Tuesday, January 11, 2011

LA Phil at the movies: reax

I wasn't able to make it to our local theatre for last Sunday's Los Angeles Philharmonic live broadcast, but here is some of the nationwide reaction to the event. Most of these focused on the question of whether an orchestral performance could be as compelling in this format as opera performances, specifically some of the more successful of the Metropolitan Opera's HDTV theater broadcasts. At the New York Times, Vivien Schweitzer speculates that "broadcasts might encourage orchestras to ditch the formality of 19th-century tails for contemporary attire." In her review, she gets quickly to the central question:

As with the Met broadcasts, the Los Angeles simulcasts offer listeners outside major cities a chance to enjoy first-rate live cultural events. What remains to be seen, as in the opera world, is how people with access to both will pick a format.
Tom Huizenga's blog for National Public Radio gathered feedback from several of their producers nationwide, who in turn reported on fellow audience members' opinions. The consensus here as elsewhere seemed to be: the orchestra sounded great, Vanessa Williams as host was dreadful, and the jury will be out for some time on whether this has a future.

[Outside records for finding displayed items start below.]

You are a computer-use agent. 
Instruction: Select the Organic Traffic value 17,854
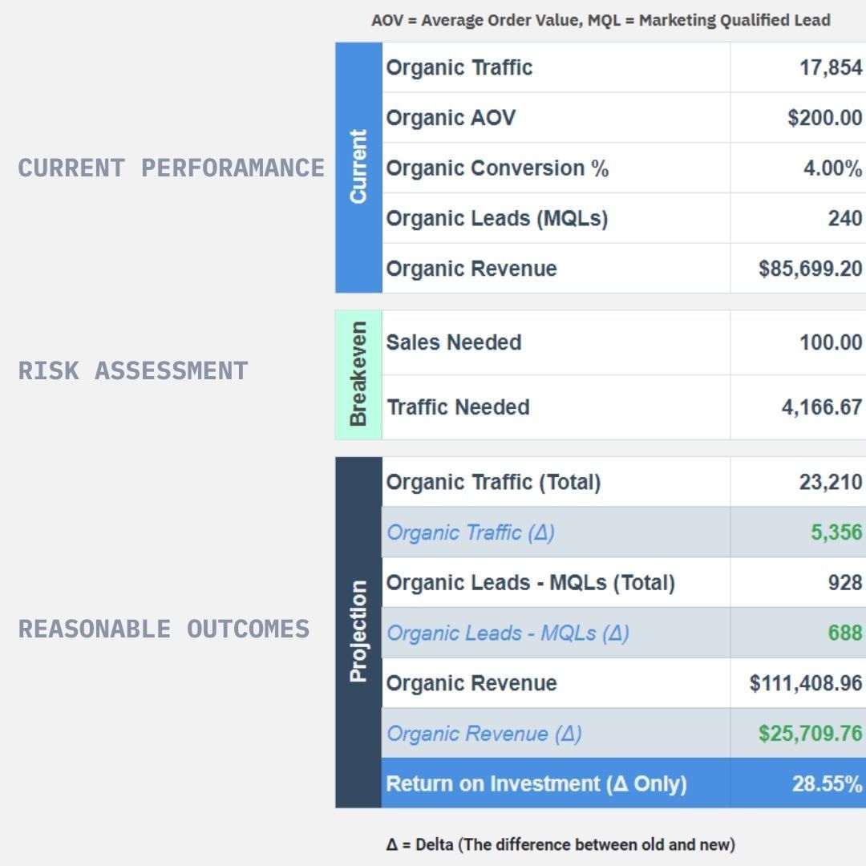(x=830, y=67)
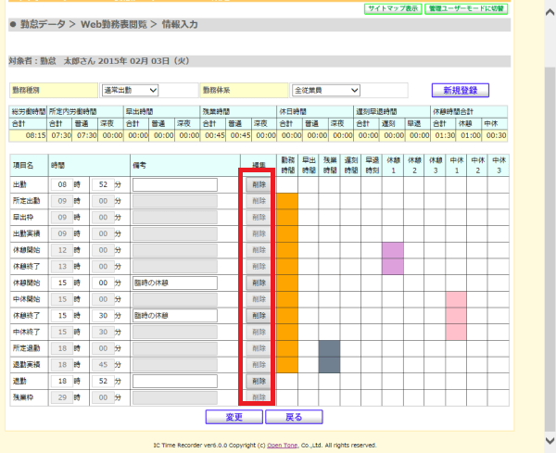Delete the 休憩開始 15:00 row entry
The height and width of the screenshot is (453, 556).
(259, 283)
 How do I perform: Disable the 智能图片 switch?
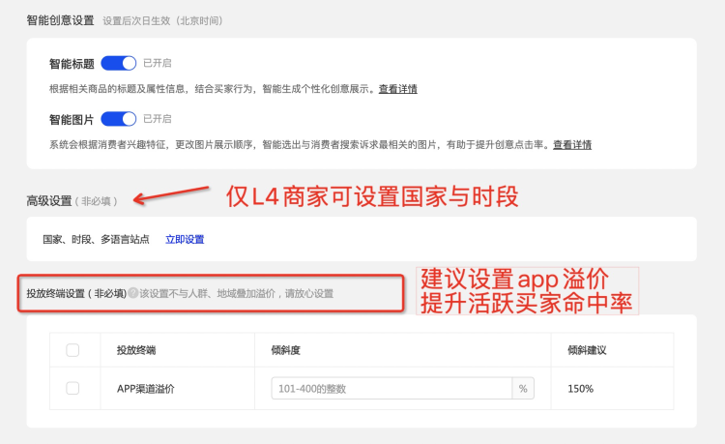(x=119, y=119)
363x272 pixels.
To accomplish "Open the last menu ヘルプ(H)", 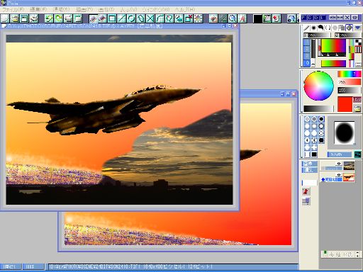I will (185, 10).
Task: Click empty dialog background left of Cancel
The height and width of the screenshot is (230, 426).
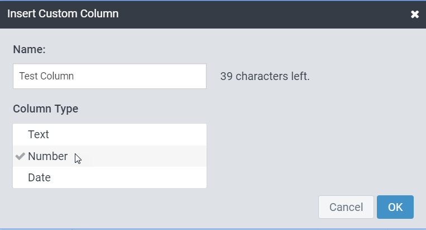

Brian McCreath of WGBH quoted a couple of fellow attendees who made the interesting point that they "missed the physical experience of a literally vibrating concert hall, something that simply doesn't translate, even with the best in surround sound technology."

The L.A. Times itself put a positive spin on the new endeavor, perhaps offering part of an answer to Schweitzer's big question:

Although the Phil declined to provide overall ticket sales figures, attendance appeared to be strong at theaters in many areas of metropolitan Los Angeles and elsewhere. At the AMC Burbank 16, 274 of 294 seats were sold for the screening. At the Regal Cinemas LA Live Stadium 14 in downtown Los Angeles, a mixed-age audience that filled more than two-thirds of the seats clapped and cheered loudly as Gustavo Dudamel, the orchestra's charismatic 29-year-old conductor, led the orchestra through Adams' "Slonimsky's Earbox," Leonard Bernstein's Symphony No. 1 ("Jeremiah") and Beethoven's Symphony No. 7.
    At the multi-screen Edwards Irvine Spectrum 21 and IMAX complex, a theater with about 225 seats sold out in advance, leaving a few stragglers who arrived at the box office Sunday afternoon scrambling to make a last-minute trip to another showing in Aliso Viejo.

If nothing else, that might indicate that such broadcasts might have a local impact, that is for audience members who live far enough away from the live venue for getting there to be a hassle (or who prefer the $20 admission to full price tickets for in-person attendance), yet who may feel a "home team" loyalty to the orchestra in question.

The two remaining installments of "LA Phil Live" will be March 13, and June 5. Again, our area's venue for this is the Regal Cinemas at the Village at Sandhill complex, in the northeast fringes of the city. And if you made it out there for this event last Sunday, I'd love to hear your thoughts: the performance, and especially the sound quality at the theater, as well as an estimated number of attendees.